When a New England inspired IPA is just bottled lies.

There is absolutely nothing worse as a beer drinker than the promises made on a label or blurb on a brewer’s website of what a beer is, only to open it & discover you’ve been had. New England IPA’s are the current IPA beer trend of the moment, so when O’Hara’s Brewery from Carlow released one called ’51st State’ that was inspired by the New England IPA style  (great name choice), I was eager to give it a try. Oh eagerness, how you mock me.

O’Hara’s from Carlow are probably the oldest, if not one of the oldest craft breweries on our fair Island. They were brewing craft beer before many of today’s much vaunted brewers were even home brewing. They have produced some cracking beers such as the much loved ‘Leann Follain‘, ‘Lublin to Dublin‘ & of course specials like ‘Foreign Exchange‘ (which I thoroughly enjoyed).

Right now, if you hear ‘New England IPA’ (NEIPA) you think CloudWater & their murky AF murkbomb DIPA series. And to be honest, I just am not a fan of the style. But, as I’ve learned with O’Haras, when they do a beer of a particular style, they’re happy to forgoe being enslaved to a style, which is no better showcased than their Double IPA.

I did not for one second think that this beer as it was being sold in Tesco would in any way Cloudwater-esque murky. Those kind of beers just do not sell in the likes of Tesco. But I was expecting some measure of haze given the presentation of the beer which ‘takes its inspiration from the New England IPA style‘ and ‘is an attack on the senses‘.

Pouring the beer, there is no haze that’s worth talking about. And the aroma does not attack the senses, which is two strikes against it in terms of inspiration taking. NEIPA’s are distinctive due to not only their hazy AF appearance, but their ultra-violent fruitfilled assault in aroma the moment you crack them open. And they are unmistakable.

The head on the beer is generous, but the colour also is too golden to be akin to the NEIPA style. Its missing that milky-offset to it. There’s a hint of the citra & amarillo hops on the nose, which to be closer to NEIPA or be ‘inspired by them’ needs to be amped up much more. And I mean a mega-fuck-ton more. It completely lacks the fruity-nuclear-fallout feature of the style.

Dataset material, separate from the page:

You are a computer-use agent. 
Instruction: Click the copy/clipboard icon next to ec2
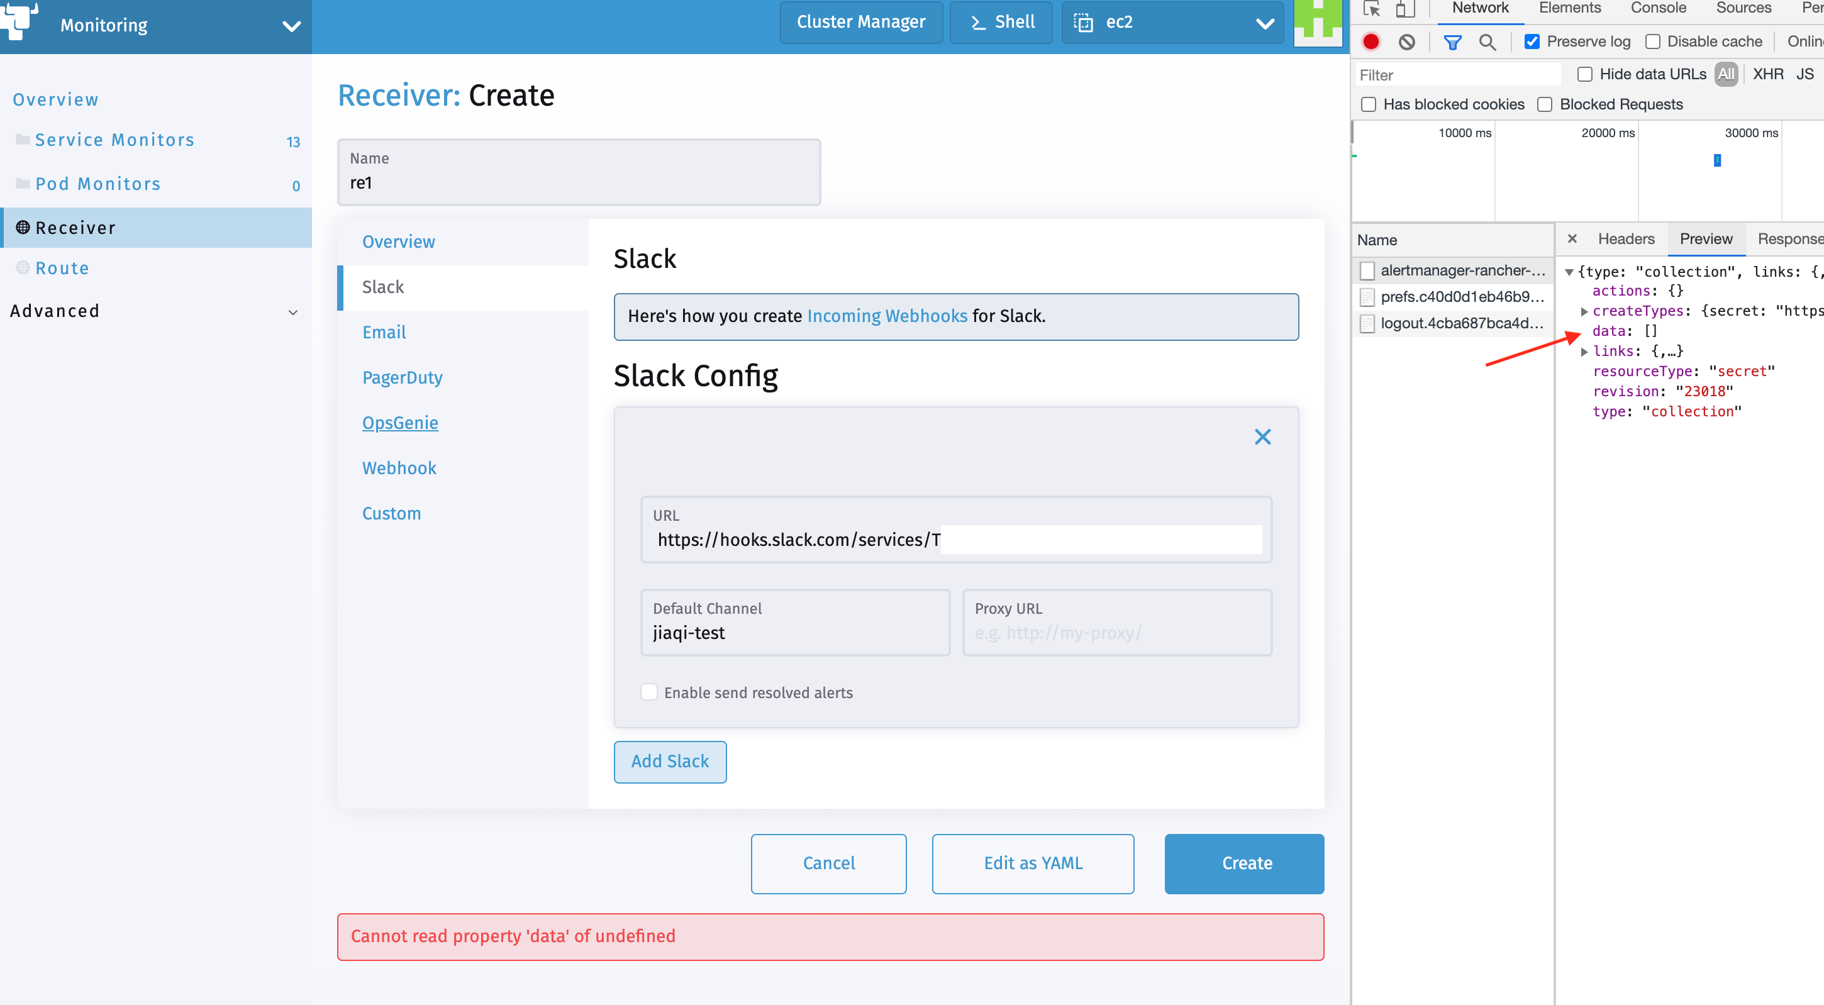[x=1083, y=22]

Again, yes I know this isn’t O’Hara’s attempt at a NEIPA. It’s meant to be an ‘unfiltered IPA inspired by the style. It doesn’t have much bitter to it, but there is a sweetness is there. It’s a soft citrus leaning towards the orange side of the spectrum with some mango. But, I still cannot see where the NEIPA inspiration is in this beer. If anything, it’s just a average American-style APA more than an unfiltered American IPA.

And it feels like I’ve been one of those clowns on eBay who thinks they’ve bought a PS4 on the cheap to have it arrive & realise I just bought a PS4 box only minus the console. With NEIPA’s being the en-vogue style at the minute, you can’t blame O’Hara’s for cashing in on it. But, it still niggles me. Why bother to hint at NEIPA if you’re not going to deliver some of the characteristics to even try get people into trying this style, or to allow yourself to diversify later with more hazy beers when your pale beers are mostly crystal clear.

51st State feels like you’re being sold a pup. And if it yaps like a pup and looks like a pup, it’s a pup. Don’t buy this if you’re expecting NEIPA notes. If you want an American Pale Ale beer, then knock yourself out.